## TASK ITEM
The response must hold only the lines from the line containing "Click the Lock Cells (锁定单元格) icon" through the end of the listing, exactly as written.

Top of RECORDS FOR THE EXERCISE

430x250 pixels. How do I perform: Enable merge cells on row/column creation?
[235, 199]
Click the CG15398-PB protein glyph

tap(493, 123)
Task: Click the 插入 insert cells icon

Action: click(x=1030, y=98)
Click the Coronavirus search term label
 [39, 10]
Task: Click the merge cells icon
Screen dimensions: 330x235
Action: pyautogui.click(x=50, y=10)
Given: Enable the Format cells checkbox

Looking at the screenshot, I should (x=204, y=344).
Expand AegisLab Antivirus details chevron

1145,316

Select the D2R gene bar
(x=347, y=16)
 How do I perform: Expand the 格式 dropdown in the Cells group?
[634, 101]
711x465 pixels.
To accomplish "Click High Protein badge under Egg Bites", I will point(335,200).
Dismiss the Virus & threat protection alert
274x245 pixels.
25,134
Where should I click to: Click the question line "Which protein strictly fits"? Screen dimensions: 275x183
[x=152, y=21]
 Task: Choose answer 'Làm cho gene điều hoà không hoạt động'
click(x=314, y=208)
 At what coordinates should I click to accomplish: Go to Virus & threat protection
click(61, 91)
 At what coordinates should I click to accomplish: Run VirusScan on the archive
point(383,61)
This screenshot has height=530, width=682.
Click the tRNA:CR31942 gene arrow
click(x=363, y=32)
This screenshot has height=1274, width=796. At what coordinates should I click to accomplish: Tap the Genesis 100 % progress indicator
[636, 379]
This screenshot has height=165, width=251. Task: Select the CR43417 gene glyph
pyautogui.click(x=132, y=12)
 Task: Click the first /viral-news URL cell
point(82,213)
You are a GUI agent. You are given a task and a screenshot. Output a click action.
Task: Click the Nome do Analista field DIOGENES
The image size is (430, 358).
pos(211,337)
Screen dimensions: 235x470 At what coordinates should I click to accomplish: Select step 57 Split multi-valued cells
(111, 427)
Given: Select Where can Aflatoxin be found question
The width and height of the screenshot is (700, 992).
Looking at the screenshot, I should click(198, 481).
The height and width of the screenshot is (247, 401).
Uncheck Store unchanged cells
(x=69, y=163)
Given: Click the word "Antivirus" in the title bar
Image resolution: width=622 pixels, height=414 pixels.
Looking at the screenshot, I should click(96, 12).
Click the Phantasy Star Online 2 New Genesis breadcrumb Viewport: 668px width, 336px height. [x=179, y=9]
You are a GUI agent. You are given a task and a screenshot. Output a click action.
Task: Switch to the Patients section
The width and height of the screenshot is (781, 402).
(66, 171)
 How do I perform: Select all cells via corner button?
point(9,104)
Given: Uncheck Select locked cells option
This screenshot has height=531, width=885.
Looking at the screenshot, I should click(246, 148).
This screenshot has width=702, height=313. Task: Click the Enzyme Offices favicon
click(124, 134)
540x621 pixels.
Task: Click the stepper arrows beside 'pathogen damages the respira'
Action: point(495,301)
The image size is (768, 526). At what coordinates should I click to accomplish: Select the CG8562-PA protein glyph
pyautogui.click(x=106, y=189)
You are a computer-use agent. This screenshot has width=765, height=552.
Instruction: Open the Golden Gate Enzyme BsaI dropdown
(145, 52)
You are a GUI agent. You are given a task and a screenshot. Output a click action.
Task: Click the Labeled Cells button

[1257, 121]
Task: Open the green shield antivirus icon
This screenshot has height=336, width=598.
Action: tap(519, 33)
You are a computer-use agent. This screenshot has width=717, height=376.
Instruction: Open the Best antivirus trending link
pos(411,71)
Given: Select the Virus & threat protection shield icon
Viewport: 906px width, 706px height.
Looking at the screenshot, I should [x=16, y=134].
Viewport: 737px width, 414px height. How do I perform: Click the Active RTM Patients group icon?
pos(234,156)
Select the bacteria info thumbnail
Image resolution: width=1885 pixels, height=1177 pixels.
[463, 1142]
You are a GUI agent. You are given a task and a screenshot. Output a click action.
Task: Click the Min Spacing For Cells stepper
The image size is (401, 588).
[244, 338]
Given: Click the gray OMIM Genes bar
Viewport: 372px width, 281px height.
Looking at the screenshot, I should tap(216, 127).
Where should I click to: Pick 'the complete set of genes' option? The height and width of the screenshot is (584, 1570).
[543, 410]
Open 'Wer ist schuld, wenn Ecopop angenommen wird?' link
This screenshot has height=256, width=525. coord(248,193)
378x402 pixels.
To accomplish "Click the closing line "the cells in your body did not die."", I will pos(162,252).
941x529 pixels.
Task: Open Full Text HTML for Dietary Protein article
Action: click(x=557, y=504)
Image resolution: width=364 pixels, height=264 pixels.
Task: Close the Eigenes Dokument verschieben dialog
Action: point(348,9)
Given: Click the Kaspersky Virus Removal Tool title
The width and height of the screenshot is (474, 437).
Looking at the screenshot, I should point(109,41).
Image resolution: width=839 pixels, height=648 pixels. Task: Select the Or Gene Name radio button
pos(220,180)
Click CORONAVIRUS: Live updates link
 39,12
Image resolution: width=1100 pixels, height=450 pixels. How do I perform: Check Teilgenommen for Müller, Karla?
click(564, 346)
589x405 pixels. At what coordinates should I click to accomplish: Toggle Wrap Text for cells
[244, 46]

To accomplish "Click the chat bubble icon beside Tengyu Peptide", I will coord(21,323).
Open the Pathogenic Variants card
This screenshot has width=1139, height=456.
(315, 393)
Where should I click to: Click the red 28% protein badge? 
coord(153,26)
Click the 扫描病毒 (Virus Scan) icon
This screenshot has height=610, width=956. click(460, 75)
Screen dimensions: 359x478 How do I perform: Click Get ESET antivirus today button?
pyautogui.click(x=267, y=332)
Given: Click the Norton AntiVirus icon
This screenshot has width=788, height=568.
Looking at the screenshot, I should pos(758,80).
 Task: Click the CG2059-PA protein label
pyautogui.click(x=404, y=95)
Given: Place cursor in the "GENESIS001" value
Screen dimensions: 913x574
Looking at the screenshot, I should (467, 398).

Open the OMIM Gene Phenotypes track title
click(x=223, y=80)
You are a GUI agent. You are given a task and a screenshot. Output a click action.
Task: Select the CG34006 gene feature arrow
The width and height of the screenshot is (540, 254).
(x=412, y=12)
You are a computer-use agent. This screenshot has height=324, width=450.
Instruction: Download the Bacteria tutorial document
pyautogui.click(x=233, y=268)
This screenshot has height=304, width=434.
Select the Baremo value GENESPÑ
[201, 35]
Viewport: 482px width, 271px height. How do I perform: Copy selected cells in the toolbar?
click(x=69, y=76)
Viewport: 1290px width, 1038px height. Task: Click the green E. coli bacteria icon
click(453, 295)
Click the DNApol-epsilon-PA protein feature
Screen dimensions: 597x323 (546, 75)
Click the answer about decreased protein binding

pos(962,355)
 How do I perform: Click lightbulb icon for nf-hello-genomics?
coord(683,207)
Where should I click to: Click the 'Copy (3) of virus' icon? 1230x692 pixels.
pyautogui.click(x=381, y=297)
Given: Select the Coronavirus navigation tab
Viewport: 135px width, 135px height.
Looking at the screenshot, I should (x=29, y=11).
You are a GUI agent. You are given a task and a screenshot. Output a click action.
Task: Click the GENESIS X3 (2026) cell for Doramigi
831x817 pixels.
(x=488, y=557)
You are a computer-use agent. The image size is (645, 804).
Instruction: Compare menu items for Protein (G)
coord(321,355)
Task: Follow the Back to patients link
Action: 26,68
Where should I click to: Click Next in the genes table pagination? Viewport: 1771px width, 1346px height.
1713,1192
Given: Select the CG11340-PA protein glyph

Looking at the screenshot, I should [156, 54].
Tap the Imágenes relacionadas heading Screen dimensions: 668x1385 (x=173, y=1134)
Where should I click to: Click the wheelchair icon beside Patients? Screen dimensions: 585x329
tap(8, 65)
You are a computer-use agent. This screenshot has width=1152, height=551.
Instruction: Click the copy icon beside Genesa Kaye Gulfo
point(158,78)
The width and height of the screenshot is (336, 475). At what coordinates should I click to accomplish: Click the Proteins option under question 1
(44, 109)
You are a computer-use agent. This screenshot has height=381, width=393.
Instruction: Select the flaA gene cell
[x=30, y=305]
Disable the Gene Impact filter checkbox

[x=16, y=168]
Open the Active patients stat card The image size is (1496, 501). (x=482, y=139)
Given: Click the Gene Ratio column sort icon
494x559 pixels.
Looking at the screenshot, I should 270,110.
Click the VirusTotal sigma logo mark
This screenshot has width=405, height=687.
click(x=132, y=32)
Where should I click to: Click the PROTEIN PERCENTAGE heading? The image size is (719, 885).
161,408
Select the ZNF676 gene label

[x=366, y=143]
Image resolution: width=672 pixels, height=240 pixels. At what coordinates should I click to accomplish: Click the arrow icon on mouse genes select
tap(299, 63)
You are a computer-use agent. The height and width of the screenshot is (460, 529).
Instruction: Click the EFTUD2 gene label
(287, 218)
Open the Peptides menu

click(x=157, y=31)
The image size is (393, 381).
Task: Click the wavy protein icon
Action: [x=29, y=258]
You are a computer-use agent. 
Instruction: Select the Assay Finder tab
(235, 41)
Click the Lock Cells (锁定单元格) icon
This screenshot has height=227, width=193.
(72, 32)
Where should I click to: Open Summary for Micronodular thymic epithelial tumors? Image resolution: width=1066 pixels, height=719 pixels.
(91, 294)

Bottom of RECORDS FOR THE EXERCISE

## OUTPUT OF THE TASK
Click the Lock Cells (锁定单元格) icon
This screenshot has height=227, width=193.
(72, 32)
Where should I click to: Open Summary for Micronodular thymic epithelial tumors? Image resolution: width=1066 pixels, height=719 pixels.
(91, 294)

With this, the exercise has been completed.